Will Spring Bring More Sunlight? Freedom of Information on Congressional Agenda

March 25, 2016 | 6:34 am
Celia Wexler
Former contributor

There’s so much bad news about partisan gridlock on Capitol Hill, it’s refreshing to have some good news to report.

When it comes to improving the Freedom of Information Act (FOIA), fifty years old this year, Republicans and Democrats are working together to achieve reform.  Indeed, both the House and the Senate have passed bills that would significantly strengthen FOIA.  The bills had overwhelming bipartisan acceptance. No Senator objected to the FOIA Improvement Act of 2016, S. 337. The House FOIA Oversight and Implementation Act, H.R. 653, bill passed by voice vote.

The original FOIA law was signed into law on July 4, 1966.  Its passage was based on a simple idea: that the public has a right to know how its government operates.

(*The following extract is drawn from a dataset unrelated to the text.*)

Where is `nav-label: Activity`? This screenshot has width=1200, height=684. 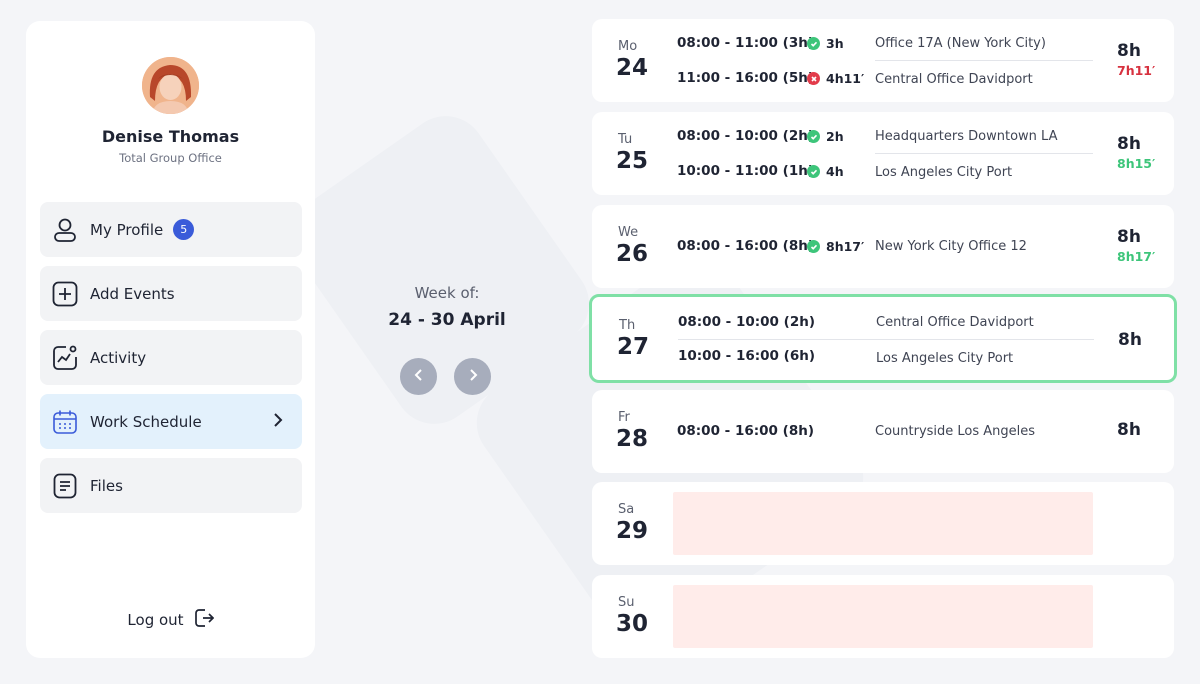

Its champion was Rep. John Moss, a California Democrat who joined Congress when a Republican president, Dwight Eisenhower, and a Republican Congress, held power, and weren’t interested in the reform ideas of a minority member.  But even when party control switched, Moss did not find much support for his ideas about transparency.  It took him 12 years go achieve his goal.

Most federal agencies resisted FOIA.  President Lyndon Baines Johnson also was leery.  But Moss found an ally in then-Republican Representative Donald Rumsfeld.  Moss held hearings that exposed secrecy scandals, and journalists pushed for the reform.

FOIA gave the public access to a wide variety of government documents, but did not surrender the keys to the governmental cabinet.  It exempted information that could compromise national security, private personnel information, proprietary information, and the exchanges on policy that agencies shared with one another.

In both the House and the Senate, there has been strongly bipartisan support for these current measures.  Both bills would put into law the approach to transparency of government information that President Obama signaled on his first day in office.

The President stated that federal agencies should, whenever possible, provide access to government information to the public. Agencies should adopt a “presumption of disclosure,” the President wrote. “In the face of doubt, openness prevails.”

Even with the President stating a very clear preference for transparency, many federal agencies continue to have spotty records when it comes to FOIA.  It still takes too long to gain access to federal documents, and often records that should be made available are kept secret or heavily redacted. Indeed, according to recent media accounts , the Obama Department of Justice had lobbied against these FOIA reform bills, efforts that it took a FOIA request to uncover.

If an Administration that began its life with the stated goal of openness has trouble delivering, think how FOIA suffers when an administration is committed to secrecy.  That’s why it is crucial that FOIA be strengthened this year.  The House and Senate bills both would place the “presumption of openness” of the Obama memo into law, where it would not be subject to the whims of future presidents.

The bills also would encourage the proactive disclosure of documents that are requested, and would require the creation of one single web portal for FOIA requests.

Under current FOIA law, documents that involve deliberations among agencies are exempted from disclosure.  Both bills bill would lift that exemption after 25 years.  This means that historians trying to understand the development of crucial policies will have access to valuable documents that would otherwise have been denied them.

The bills also make clear that the timely response to FOIA requests should be among agency priorities.  And it strengthens the authority of the Office of Government Information Services (OGIS) and its valuable role in mediating disputes between a FOIA requester and an agency.  (However, some openness advocates raised serious concerns about a last-minute addition to the House bill that would protect the disclosure of any information thought to “adversely affect intelligence sources and methods,” no matter how old that information may be.)

FOIA always will be a work in progress.  The urge to keep things secret infects the culture of every government.  But with the passage of two viable FOIA reform bills this year, the hope is that Congress will not squander this opportunity and ensure that the House and Senate soon agree on one FOIA reform bill that makes it to the president’s desk.